Modern Chinese medicine maker Shineway Pharmaceutical Group made its debut yesterday in Hong Kong, with its retail portion of shares 231 times over-subscribed by investors.
The Hebei-based company, which produces traditional Chinese medicine (TCM) using modern technology, increased the retail portion of share offering to 50 per cent from 10 per cent after public investors subscribed for the shares enthusiastically, China Daily reported Friday.
The private pharmaceutical group sold 200 million shares, or 25 per cent of its enlarged share capital, at HK$4.36 each, the top price of an indicated range of HK$3.55 - HK$4.36 (45 - 56 US cents).
The price was 15 times 2004 earnings of HK$0.29 per share, similar to that of Tongrentang Technologies, another Hong Kong-listed TCM maker. The gross listing proceeds amounted to HK$872 million (US$111.8 million).
Cazenove was the global co-ordinator, bookrunner and sponsor of the Shineway deal.

— Collected material —
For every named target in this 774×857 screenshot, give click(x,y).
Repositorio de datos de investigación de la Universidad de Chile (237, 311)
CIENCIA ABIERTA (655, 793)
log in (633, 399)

— Your tasks —
(A) Translate this sentence from the news item on Shineway Pharmaceutical's Hong Kong debut into Spanish: "Cazenove was the global co-ordinator, bookrunner and sponsor of the Shineway deal."
(B) Continue the news item on Shineway Pharmaceutical's Hong Kong debut, picking up after its final sentence.

— Responses per task —
(A) Cazenove fue el coordinador global, el director del libro de órdenes y el patrocinador de la operación de Shineway.

(B)
"The successful listing marked a milestone in our business development," said Li Zhenjiang, chairman and president of Shineway Pharmaceutical.
China's traditional medicine sector, worth 75 billion yuan (US$9 billion) last year, is highly fragmented, with the 10 largest participants accounting for just over 20 per cent of the market.
"Looking to the future, we will strive to increase our market share by strengthening the marketing of our brand, developing more new medicines and expanding our sales network in the mainland," the chairman said.
In addition, the company will try to reap maximum benefits through economies of scale.
It would expand facilities for the extraction of ingredients from herbals to make Chinese medicine, upgrade the production of injections, soft capsules and granule products.
Asked about the impact of the Skyworth Digital scandal on the reputation of the mainland's private companies, Li said he was not worried.
"I am very confident that the incident will bring no negative influence to our group," he said.
"Shineway has had very strong results and would increase investment for products with higher profit margins."
Li pledged that as a private enterprise, Shineway would obey the rules of the central authorities.
He also said he was very confident about regulations in Hong Kong.
Shineway generated more than 80 per cent of its revenue from the sales of seven Chinese medicines. It said it might acquire rivals with production capacity and distribution networks.